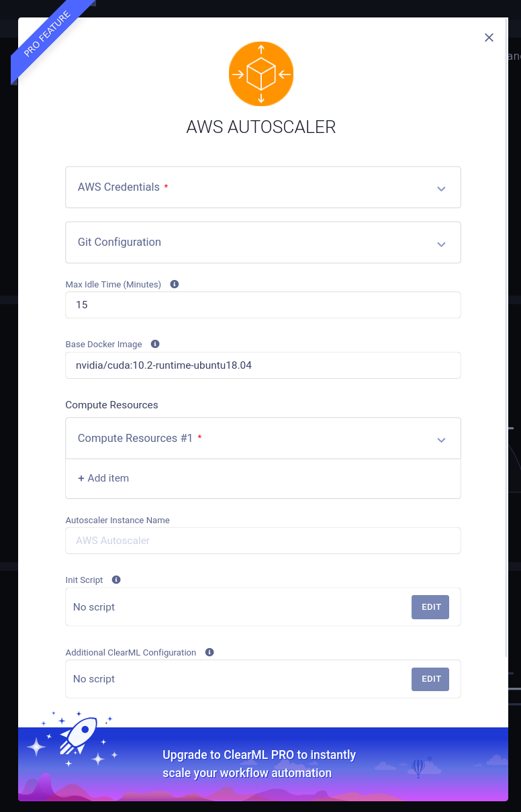Expand the Git Configuration section
Screen dimensions: 521x812
[x=263, y=242]
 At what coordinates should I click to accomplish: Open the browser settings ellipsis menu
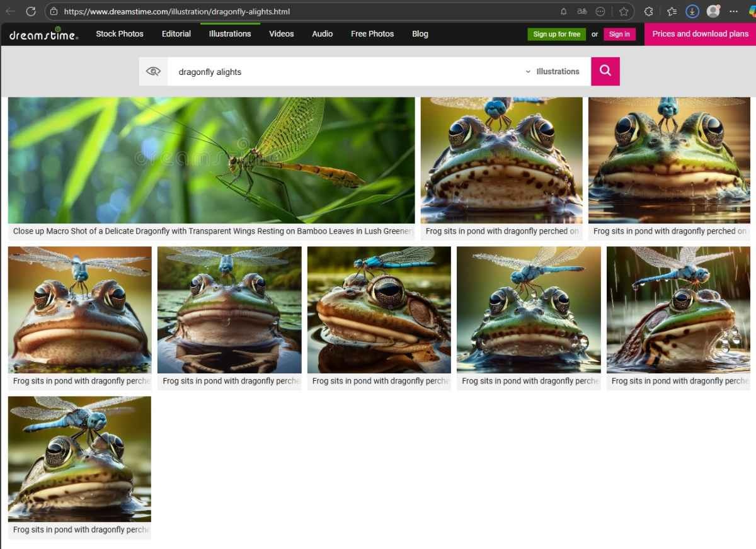click(733, 11)
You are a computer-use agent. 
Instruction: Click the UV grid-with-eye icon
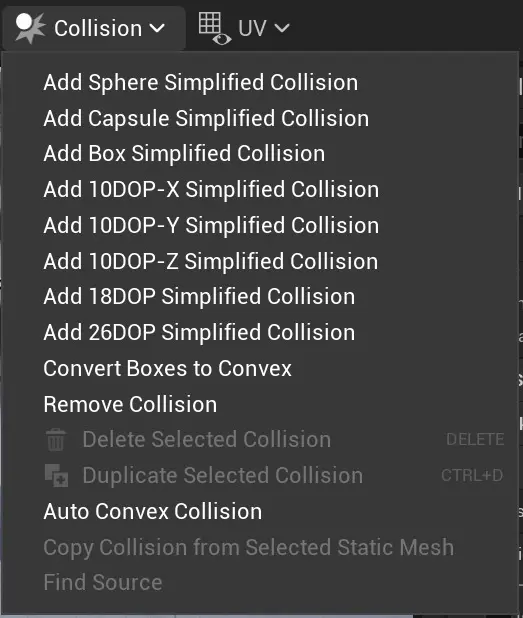[x=214, y=28]
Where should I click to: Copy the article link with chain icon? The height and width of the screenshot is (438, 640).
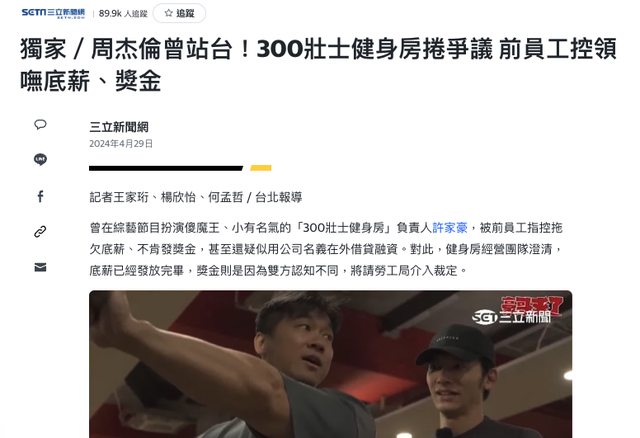pos(40,232)
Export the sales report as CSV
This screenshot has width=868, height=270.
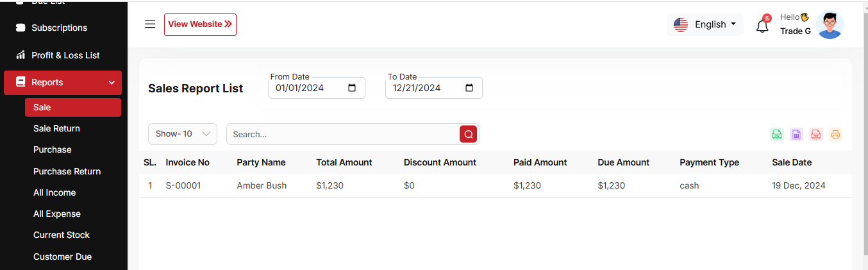point(776,134)
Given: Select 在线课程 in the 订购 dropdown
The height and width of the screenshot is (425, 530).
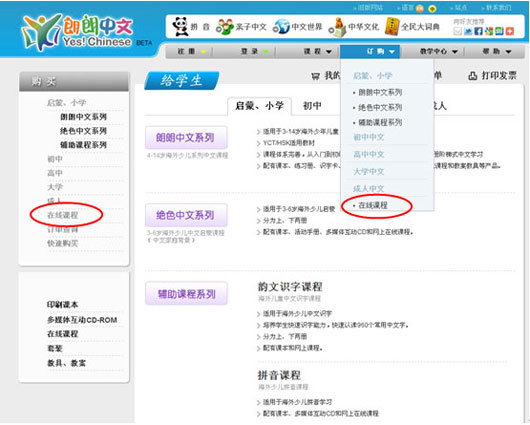Looking at the screenshot, I should click(x=373, y=205).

________________________________________

Please copy the data above word for word, but only from the line that contains "The height and width of the screenshot is (425, 530)." through the final line, both included, and without the pictures.

The height and width of the screenshot is (425, 530).
Looking at the screenshot, I should click(x=373, y=205).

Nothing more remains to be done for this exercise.